Si no logra nombrar la brecha, eso también es información. Casi siempre significa que la decisión no es suya. La siguiente pregunta es a quién más hay que convencer, y qué le facilitaría a tu jefe defender tu caso.
¿Cómo me mantengo firme si la respuesta me decepciona?
Alarga la exhalación, anota sus palabras tal como las dijo y no renegocies en ese momento. Todo lo que digas en los diez minutos siguientes a una respuesta decepcionante es una reacción, y la reacción es la parte de la reunión que la gente recuerda por más tiempo.
Tienes derecho a sentirte mal. No tienes la obligación de fingir que estás bien. La jugada es cerrar con el plan y no con el sentimiento: repite la brecha, repite la fecha, da las gracias y sal. Después haz eso que le permite a tu cuerpo soltar la reunión. Una caminata, una hora dura en el gimnasio, lo que sea tu versión. La adrenalina sin a dónde ir se convierte en una segunda versión de la reunión que se te queda en la cabeza toda la noche.
Vuelve a leer tus notas a la mañana siguiente, cuando las palabras ya dejaron de arder. Casi cualquier decisión que valga la pena tomar sobre esto es una mejor decisión el martes que el lunes.
Pedir es una habilidad, y cada vez cuesta menos
La primera vez es la cara. La vas a ensayar de más, tu corazón va a latir más rápido de lo que merece la situación y vas a pasar una semana repitiendo en tu cabeza una frase que nadie más recuerda. La segunda cuesta más o menos la mitad. Para la cuarta ya eres simplemente alguien que agenda una reunión, dice un nivel, lleva tres pruebas y sale con una fecha.
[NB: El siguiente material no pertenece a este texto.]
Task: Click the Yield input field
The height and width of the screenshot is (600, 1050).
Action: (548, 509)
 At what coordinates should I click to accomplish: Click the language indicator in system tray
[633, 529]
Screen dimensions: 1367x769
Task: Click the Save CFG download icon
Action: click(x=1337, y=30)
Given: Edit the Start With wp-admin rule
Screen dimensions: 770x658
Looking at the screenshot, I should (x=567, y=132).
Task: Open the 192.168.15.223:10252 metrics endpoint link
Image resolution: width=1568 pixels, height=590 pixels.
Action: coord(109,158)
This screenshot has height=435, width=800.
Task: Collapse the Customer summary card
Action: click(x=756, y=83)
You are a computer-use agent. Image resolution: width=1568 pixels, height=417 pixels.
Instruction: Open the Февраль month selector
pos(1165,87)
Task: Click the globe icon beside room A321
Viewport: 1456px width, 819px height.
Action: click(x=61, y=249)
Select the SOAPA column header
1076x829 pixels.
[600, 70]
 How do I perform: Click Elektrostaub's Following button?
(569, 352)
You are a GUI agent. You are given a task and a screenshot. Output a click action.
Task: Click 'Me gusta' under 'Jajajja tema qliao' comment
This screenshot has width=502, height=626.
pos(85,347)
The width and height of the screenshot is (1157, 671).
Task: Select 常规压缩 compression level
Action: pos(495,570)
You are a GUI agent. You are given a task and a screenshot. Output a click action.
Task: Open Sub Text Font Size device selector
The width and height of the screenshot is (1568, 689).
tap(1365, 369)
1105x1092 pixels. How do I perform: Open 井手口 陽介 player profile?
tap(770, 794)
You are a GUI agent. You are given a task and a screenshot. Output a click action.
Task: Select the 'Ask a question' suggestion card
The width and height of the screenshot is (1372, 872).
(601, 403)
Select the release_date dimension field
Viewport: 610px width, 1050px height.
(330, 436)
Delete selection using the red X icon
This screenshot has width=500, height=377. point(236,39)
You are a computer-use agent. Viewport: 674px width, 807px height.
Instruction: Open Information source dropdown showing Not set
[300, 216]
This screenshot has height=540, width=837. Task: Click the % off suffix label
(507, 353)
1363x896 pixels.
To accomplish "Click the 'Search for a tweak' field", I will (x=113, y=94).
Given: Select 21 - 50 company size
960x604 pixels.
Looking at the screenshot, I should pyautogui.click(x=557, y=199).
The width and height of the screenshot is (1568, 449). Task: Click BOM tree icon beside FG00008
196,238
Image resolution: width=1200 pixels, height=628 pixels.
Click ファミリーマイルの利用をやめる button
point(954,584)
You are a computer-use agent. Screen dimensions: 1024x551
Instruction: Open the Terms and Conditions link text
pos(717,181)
Vale la pena saberlo, porque la razón por la que la mayoría de la gente está mal pagada y con un puesto por debajo del que le toca no es que le falten argumentos. Es que está esperando a que la note un sistema que anda ocupado. Gallup encontró que el 51% de los empleados que dejaron un trabajo por decisión propia dijeron que, en los tres meses antes de irse, ni su jefe ni ningún otro líder había hablado con ellos sobre su satisfacción laboral ni sobre su futuro en la empresa. La conversación no va a llegar sola. Pew Research Center encontró que, entre las personas que renunciaron en 2021, la falta de oportunidades de crecimiento empató con el sueldo bajo como la razón más común, con un 63%.
Así que agenda la reunión. Lleva las tres pruebas. Sal con una fecha. Puedes exigirte más de lo que te estás exigiendo ahora y durar más de lo que crees, y pedir es la parte que convierte todo ese esfuerzo en un puesto que los demás pueden ver.